Girl Running review

Girl Running by Diana Hope Tegenkamp (Thistledown, 2021) reviewed by Pearl Pirie

How could I not love a poet who epigraphs Nicole Brossard and Erín Moure? And a poem after Robert Hass. Girl Running by Diana Hope Tegenkamp is divided into 6 sections, “Spectra” of white poems, “Arterial” which are more family poems, “Each breath an oar” (which I would imagine was in the running for the book title), “Quarry” of vispo, experimental and ekphrastic, “Fata Morgana” of dreams, and “The Speed of this Passing” of end of life of her mom. Often sections have a segment of a prose poem called “Loop” which further tethers this tender book together.

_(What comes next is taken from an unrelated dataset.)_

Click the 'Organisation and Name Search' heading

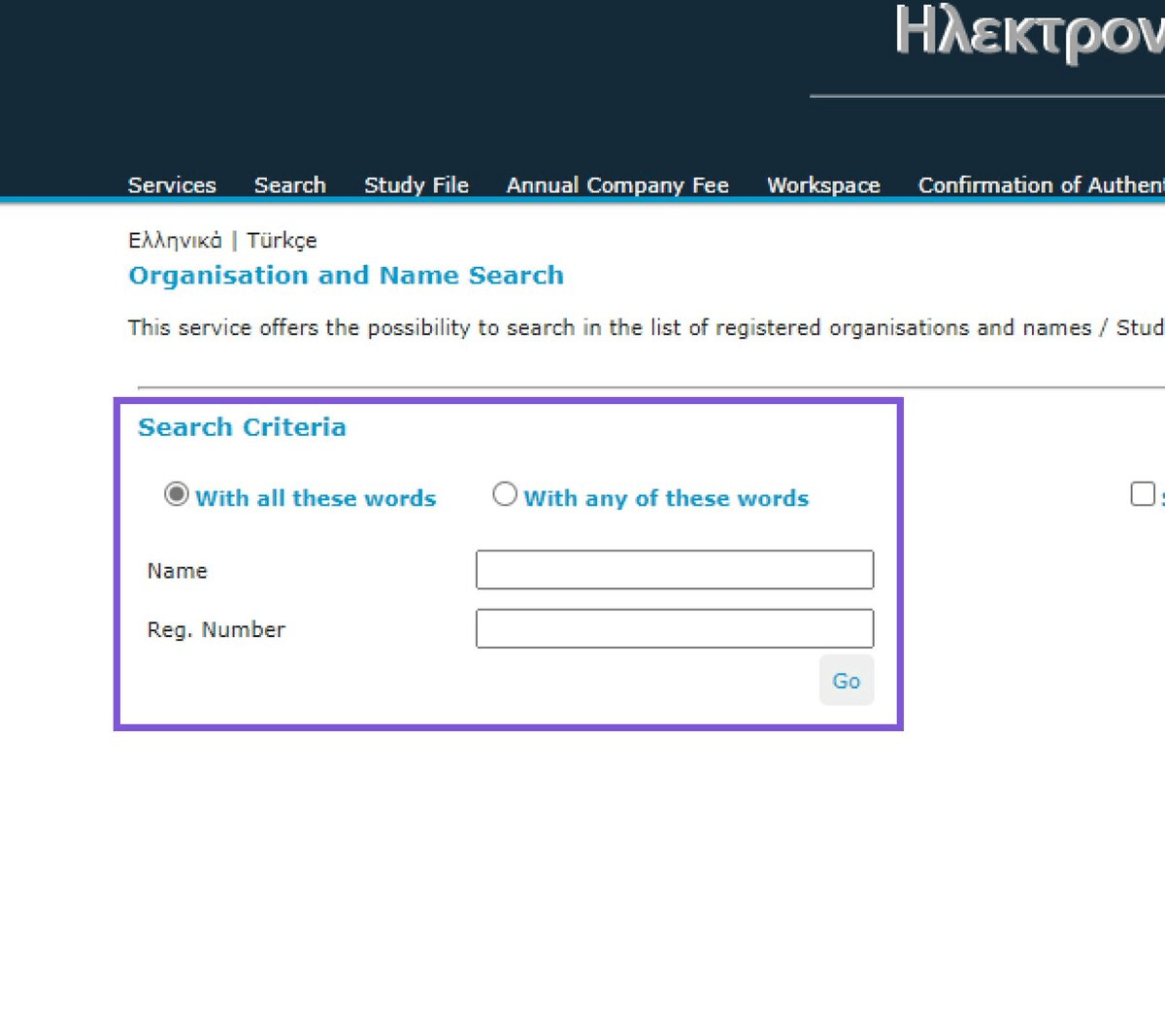tap(347, 276)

My copy is heavily highlighted with favourite turns of phrase or turns of concept. Simply gorgeous ideas and images. “Thoracic flow of trees” (p. 39), for example, gives poem envy.

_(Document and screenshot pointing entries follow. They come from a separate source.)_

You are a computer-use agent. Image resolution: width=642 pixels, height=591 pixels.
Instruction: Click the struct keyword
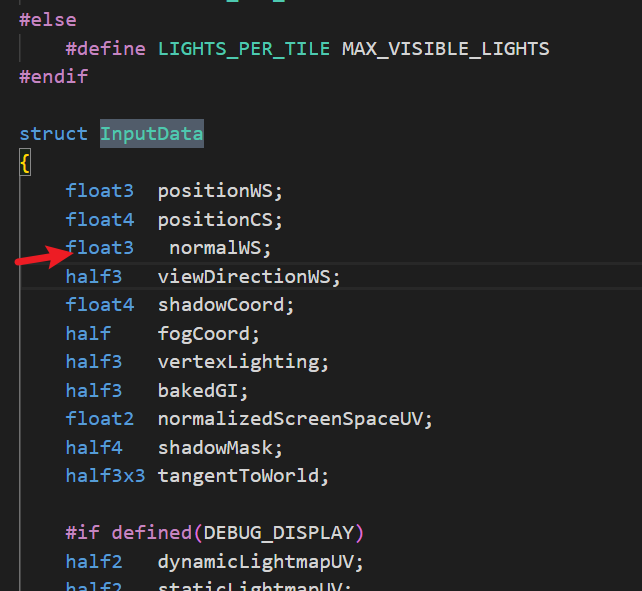pyautogui.click(x=53, y=133)
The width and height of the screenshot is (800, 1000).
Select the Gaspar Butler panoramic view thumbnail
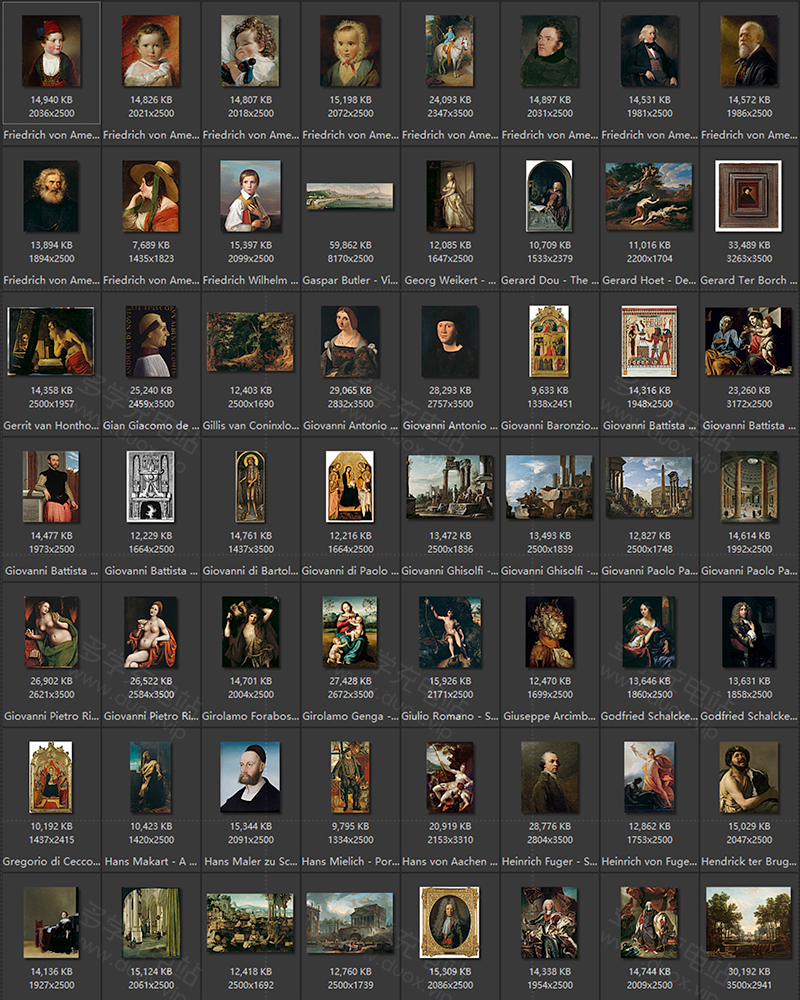coord(349,196)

The book is marked by a “mollusk dawn” of self-awareness, a tectonic paradigm shift, a reevaluating and resetting the axis of meaning or towards gelling into meaning. And (spoiler alert) a finding of core truths in the value of family and of love.

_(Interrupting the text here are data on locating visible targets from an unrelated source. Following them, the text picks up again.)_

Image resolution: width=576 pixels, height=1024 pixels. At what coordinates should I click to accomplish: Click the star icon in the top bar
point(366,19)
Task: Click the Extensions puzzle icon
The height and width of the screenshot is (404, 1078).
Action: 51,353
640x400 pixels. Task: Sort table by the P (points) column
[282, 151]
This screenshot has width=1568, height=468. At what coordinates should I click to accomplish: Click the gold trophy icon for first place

We are witness to Tegenkamp as she realizes the other side of the binaries as on p. 14—

Her mother mouthing the words in a choir as instructed is recast wider, “mouth moving,/making its own silence” with “Song, and cries/held in”, meditating on the implications of not being heard, at an individual level or the level of Highway of Tears. A mandated silence numbs. If you are closed to your grief, you are also closed to your joy and your history.

A refrain through the first section of the book is whiteness, of snow that is painted, of her mother’s blindness and of societal blindness to their impact on Indigenous women’s lives. (p. 16) “You’ve risen without the word lavender to describe your footsteps in snow. A woman walking the white bone alley.” As the book flows forward it becomes more saturated with colour.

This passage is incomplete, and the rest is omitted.